I wish the default UID/GID was configurable. All my existing data is owned by 1000/1000 which is the user on my self-built NAS/docker server. I replicate the data back and forth. So I run the apps that are going to need access to the data with that UID/GID combo.
And because I'm lazy, I leave the ones that don't need access to that data as 568.
Currently iX is reworking the code behind the "big blue button" for docker containers, previously that button and the Apps used 2 seperate codepaths, which made it hard to maintain, next version this would be one codepath for both. I'm pretty sure adding (pod)SecurityContext (to set UID and GID on native k8s) is on the agenda afterwards.
If those changes are merged it's about 5 hours of work to copy pasta from TrueCharts and thoroughly test.
But it would be silly to implement it during a refactor ;-)
Well, linuxserver.io has multiple docker containers ready with easy config path folders, UID/GID as 1000, etc. Also if you can't find an image there you can build your own starting with one you found there.

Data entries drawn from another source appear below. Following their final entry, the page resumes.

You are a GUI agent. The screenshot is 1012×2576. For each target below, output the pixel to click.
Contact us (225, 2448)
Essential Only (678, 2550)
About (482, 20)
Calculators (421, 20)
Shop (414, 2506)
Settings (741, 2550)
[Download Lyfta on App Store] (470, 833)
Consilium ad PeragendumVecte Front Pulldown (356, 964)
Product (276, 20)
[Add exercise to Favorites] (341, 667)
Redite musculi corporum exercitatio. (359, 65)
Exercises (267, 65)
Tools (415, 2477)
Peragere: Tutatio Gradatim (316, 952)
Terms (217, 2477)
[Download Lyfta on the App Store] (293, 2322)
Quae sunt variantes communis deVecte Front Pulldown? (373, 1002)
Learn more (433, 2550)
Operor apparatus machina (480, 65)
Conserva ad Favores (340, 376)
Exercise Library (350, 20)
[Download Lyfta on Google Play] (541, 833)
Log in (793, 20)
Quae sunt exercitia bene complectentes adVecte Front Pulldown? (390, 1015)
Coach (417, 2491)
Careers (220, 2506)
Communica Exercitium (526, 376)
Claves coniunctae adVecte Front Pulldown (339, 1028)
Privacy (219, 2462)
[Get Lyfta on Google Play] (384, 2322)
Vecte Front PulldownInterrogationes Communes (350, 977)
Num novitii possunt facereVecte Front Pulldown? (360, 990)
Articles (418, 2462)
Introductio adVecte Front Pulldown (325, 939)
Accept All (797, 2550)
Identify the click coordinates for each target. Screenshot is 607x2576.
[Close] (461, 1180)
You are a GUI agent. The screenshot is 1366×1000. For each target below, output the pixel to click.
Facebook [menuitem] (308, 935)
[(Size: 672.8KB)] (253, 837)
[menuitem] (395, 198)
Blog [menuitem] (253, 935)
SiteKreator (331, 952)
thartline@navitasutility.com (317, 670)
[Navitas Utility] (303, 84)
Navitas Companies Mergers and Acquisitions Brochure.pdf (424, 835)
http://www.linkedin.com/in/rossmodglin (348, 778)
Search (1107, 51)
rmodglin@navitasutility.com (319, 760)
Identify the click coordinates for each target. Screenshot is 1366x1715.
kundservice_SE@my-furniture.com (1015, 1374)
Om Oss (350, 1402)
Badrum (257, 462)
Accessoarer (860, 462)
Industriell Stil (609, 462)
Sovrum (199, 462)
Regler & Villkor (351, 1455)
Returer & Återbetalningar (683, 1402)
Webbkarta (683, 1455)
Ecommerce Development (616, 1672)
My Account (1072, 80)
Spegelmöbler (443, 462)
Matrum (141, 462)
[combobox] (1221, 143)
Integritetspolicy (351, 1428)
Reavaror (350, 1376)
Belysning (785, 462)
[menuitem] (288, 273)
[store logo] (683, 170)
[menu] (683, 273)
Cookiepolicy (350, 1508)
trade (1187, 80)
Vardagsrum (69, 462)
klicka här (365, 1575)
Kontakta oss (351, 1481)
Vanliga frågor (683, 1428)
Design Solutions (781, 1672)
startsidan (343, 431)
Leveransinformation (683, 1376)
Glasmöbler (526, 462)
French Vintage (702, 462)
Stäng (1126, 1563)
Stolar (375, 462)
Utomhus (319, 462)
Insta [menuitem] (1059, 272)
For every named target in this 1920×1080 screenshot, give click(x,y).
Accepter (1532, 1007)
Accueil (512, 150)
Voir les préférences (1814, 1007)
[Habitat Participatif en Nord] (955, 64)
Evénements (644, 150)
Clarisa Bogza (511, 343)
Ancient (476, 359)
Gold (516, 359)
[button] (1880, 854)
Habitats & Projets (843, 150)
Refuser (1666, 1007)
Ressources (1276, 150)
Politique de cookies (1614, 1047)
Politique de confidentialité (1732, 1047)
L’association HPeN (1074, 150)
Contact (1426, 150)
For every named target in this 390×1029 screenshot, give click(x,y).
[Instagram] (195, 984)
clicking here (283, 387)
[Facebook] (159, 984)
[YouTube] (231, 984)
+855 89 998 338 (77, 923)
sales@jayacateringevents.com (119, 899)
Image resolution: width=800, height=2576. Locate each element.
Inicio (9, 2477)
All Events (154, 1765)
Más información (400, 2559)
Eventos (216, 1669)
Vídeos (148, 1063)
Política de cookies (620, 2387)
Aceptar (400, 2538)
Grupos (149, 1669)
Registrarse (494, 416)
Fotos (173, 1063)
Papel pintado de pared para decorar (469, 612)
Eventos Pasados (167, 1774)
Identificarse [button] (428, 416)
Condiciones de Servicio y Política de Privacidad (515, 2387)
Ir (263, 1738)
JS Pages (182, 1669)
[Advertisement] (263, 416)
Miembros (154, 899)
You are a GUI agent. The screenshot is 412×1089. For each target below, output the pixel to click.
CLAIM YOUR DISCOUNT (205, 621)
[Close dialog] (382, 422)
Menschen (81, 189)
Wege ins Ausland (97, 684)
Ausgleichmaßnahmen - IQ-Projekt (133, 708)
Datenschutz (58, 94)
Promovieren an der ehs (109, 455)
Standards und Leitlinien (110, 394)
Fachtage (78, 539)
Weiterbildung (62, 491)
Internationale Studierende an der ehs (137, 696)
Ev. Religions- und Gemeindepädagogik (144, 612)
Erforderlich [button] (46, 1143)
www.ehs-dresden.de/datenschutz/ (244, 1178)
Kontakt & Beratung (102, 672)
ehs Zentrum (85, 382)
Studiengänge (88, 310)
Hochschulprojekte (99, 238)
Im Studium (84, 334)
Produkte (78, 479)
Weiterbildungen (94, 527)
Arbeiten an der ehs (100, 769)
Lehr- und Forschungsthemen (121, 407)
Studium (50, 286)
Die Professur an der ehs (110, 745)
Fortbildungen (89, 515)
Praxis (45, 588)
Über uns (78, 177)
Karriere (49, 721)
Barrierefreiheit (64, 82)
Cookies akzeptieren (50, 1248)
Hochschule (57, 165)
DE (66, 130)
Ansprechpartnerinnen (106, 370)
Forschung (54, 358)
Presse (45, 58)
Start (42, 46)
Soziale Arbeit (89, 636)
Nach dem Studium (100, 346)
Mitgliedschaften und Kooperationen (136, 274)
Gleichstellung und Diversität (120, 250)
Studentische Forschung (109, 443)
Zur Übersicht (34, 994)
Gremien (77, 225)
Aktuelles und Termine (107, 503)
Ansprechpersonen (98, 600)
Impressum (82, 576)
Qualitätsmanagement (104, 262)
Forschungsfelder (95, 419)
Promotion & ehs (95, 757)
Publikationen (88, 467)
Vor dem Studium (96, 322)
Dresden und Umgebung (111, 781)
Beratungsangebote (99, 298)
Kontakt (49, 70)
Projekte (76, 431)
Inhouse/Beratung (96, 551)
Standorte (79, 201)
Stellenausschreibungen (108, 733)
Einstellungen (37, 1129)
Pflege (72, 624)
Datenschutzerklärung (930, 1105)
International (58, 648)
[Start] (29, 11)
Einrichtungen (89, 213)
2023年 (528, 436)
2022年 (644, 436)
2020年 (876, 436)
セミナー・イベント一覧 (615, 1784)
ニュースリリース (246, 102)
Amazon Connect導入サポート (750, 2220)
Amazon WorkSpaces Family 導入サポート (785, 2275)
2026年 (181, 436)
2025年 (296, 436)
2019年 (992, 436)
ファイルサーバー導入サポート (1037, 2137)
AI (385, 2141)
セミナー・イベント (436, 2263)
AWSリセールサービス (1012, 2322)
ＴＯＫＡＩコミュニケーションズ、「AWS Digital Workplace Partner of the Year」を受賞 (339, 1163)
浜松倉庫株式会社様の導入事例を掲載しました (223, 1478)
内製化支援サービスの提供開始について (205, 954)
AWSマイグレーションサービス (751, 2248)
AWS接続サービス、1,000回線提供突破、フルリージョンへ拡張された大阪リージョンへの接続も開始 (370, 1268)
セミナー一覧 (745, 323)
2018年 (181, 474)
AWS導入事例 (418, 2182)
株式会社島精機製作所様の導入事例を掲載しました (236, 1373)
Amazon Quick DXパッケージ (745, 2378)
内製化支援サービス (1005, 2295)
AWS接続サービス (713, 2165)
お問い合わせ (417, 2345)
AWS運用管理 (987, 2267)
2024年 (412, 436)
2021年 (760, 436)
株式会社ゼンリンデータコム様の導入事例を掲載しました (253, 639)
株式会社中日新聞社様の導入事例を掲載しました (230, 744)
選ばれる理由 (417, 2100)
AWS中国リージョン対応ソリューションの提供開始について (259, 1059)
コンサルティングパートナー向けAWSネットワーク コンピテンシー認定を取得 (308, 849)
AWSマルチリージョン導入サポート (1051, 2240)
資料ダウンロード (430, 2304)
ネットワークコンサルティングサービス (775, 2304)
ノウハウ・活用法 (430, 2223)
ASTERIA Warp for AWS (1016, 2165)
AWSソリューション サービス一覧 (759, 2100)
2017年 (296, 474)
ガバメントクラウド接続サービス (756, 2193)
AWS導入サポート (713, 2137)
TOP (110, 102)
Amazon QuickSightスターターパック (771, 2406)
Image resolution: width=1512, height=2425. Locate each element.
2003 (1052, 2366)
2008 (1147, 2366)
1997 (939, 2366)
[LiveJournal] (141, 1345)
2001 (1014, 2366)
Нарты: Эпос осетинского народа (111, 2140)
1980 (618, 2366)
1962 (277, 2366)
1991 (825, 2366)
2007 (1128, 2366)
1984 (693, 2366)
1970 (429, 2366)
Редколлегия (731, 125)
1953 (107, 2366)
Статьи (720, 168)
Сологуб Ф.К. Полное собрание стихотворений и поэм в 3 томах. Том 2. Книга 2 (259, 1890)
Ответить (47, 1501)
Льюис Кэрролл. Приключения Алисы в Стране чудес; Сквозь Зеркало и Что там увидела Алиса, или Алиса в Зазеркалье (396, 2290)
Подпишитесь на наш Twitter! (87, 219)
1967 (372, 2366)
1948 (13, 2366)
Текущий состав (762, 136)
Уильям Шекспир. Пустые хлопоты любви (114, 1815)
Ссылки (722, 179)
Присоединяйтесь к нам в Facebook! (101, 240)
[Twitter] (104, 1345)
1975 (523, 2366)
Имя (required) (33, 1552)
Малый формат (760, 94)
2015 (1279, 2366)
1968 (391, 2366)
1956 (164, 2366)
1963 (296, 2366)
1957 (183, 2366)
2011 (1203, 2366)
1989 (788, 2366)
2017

Please, try to evade linuxserver.io containers on k8s like the plague.
They are nice for home use or docker-compose, but they f'ed up terribly because they can't support native k8s methods of setting user, groups and permissions.
Let me explain why this is such a big issue:
1. k8s permissions, never booted a container as root. The whole pod is started as a limited user (which is more secure)
2. k8s permissions allow for multiple groups to be set for a user
3. k8s permissions autmatically handle the permissions for your PVC storage out-of-the-box, which does not have to be the same group that runs the container either (super neat)
4. If you want access to attached devices, k8s allows you to use those additional groups to give a container-user just access to those devicegroups. LSIO needs to be started as root and demands to handle it themselves.
5. All those steps to handle things themselves, create a needlessly complicated container (aka bloat)
For most containers I can advice to use the k8s-at-home container variants, which are build with k8s in mind. (which we also use for TrueCharts :) )
Why is the above rant relevant?
Using security context, one would have a number of options to handle this:
1. Set your own uid and gid as the one running the application instead of 568
2. Add your own GID as additional group to just grant access
3. Set your own GID as storage group
---
To be clear
@bodly 568 is
NOT the default user running your applications!
It's just an added blank-slate users appbuilders and users
CAN use for their applications!
So changing it's id, does nothing. because it isn't used by default. It's just a convenience number/name combo.
k8s doesn't work with usersnames anyway, it uses the UID and GID. So the default user is just for optics and convenience if someone want to use it, if you don't want to it isn't used*
*note: We at TrueCharts default to 568 which shows as the apps user. However: we (or rather: k8s) don't actually use it, it just creates a nice name for that number.